Different distribution of intestinal microbiota in CDI and CDN patients and healthy controls (HCs). a Fecal samples from CDP and CDN patients were collected at the indicated times and tested for the presence of C. difficile. White, black, and gray circles represent C. difficle negative, C. difficile infection, and C. difficle colonization, respectively. b Student’s t test shows differences in the indices of microbial richness and diversity between CDI (n = 15), CDN (n = 16), and HC (n = 12) samples. The data represent the mean value and standard error of each group. *P < 0.05; ***P < 0.001. c Principal coordinates analysis for CDI, CDN, and HC sample groups, with plots based on the Bray–Curtis distance. The horizontal and vertical axes represent 20.7% and 11.04% of the inter-sample variations, respectively. Each point represents a sample, and the colors represent different groups. d Linear discriminant analysis effect size was used to identify essential differences in abundance between CDI, CDN, and HC groups from phylum to genus. Only taxa with a significant LDA threshold value of > 4 are shown. Different-colored regions represent different groups. Circles indicate phylogenetic levels from phylum to genus.
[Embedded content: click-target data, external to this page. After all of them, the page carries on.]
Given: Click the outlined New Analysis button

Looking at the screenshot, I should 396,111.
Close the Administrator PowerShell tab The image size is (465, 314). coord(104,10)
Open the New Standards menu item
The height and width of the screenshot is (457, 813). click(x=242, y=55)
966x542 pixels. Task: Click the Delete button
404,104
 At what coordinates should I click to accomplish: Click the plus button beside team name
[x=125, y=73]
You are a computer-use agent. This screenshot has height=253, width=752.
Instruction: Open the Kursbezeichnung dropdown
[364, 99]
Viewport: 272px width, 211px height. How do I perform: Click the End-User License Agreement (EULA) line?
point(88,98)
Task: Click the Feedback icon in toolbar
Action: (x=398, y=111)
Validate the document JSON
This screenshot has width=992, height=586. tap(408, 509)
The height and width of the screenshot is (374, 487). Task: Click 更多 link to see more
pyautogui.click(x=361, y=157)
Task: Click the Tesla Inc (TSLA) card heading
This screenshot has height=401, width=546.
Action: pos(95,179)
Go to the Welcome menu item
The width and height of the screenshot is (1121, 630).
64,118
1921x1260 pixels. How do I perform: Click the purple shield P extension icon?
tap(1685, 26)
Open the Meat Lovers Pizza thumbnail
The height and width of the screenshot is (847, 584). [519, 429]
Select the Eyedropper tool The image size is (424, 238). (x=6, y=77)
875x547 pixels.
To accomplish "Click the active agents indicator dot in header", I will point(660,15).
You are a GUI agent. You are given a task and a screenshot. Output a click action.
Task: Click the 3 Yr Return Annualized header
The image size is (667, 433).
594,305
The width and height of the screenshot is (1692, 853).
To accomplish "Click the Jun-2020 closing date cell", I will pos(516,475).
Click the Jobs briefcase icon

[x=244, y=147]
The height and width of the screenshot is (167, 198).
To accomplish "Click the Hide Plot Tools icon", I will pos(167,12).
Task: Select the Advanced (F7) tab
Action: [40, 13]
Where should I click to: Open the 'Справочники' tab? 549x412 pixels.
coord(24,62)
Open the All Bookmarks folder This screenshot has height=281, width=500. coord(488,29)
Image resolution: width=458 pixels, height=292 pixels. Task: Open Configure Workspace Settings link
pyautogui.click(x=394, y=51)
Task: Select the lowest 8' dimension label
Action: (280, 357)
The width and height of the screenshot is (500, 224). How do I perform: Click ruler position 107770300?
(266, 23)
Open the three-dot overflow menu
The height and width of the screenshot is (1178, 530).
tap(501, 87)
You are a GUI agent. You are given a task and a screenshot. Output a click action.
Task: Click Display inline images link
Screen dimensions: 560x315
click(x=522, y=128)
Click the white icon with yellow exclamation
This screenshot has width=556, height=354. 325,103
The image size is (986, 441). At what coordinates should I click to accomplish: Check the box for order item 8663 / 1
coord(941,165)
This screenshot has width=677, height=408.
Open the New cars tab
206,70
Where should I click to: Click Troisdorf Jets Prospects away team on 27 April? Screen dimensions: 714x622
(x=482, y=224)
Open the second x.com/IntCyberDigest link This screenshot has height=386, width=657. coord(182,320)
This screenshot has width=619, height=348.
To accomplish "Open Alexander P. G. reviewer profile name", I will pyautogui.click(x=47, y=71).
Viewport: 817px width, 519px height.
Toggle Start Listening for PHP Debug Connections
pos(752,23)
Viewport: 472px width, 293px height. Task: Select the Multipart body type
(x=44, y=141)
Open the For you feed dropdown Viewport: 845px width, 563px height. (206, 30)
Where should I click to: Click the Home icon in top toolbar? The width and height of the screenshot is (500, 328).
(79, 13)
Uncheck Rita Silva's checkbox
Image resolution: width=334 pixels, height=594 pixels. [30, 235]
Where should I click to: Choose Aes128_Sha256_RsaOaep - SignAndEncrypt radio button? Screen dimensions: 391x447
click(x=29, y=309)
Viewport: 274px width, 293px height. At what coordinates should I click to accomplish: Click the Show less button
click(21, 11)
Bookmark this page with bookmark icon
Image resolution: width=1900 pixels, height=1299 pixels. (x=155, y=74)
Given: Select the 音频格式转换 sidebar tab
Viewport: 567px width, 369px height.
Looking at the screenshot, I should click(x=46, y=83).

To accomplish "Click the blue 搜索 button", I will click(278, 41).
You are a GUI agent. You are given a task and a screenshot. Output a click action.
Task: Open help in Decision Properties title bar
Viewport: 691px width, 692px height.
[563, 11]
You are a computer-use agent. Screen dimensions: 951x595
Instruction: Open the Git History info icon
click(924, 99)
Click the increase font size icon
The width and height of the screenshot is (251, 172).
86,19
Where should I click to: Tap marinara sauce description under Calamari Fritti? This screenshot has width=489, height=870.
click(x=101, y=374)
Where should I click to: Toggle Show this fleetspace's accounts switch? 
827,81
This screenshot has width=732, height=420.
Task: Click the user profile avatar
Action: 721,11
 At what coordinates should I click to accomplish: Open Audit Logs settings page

The diameter of each circle is proportional to the abundance of the group

Compared with those in the HC group, microbial richness and diversity decreased significantly in the CDI and CDN stool samples, as demonstrated by Chao richness and Shannon diversity indices (P < 0.001) (Fig. 2b). Interestingly, microbial diversity of the CDI group was higher than that of the CDN group (P < 0.05, Fig. 2b). In addition, the PCoA plot of Bray–Curtis distance revealed that CDI, CDN, and HC samples could all be different subject clusters (Adonis analysis: HC vs. CDI, CDN: R2 = 0.2414, P = 0.001; CDI vs. CDN: R2 = 0.0670, P = 0.009, Fig. 2c). The distribution of dominant bacterial phyla, families, and genera in each group is listed in Figure S1. We then used a logarithmic LDA score cutoff of 4.0 to identify important taxonomic differences among the groups (Fig. 2d). Compared with HCs, we observed significant decreases in the abundance of Bacteroidaceae (Bacteroides), Prevotella_9, Lachnospiraceae, and Ruminococcaceae (Faecalibacterium) in CDI and CDN samples. Concerning the differences between the CDI and CDN groups, we found that the relative abundances of Clostridioides, Ruminococcaceae, and Ruminococcus_gnavus_group were significantly higher, while Acinetobacter and Fusobacterium had lower relative abundances in CDI samples.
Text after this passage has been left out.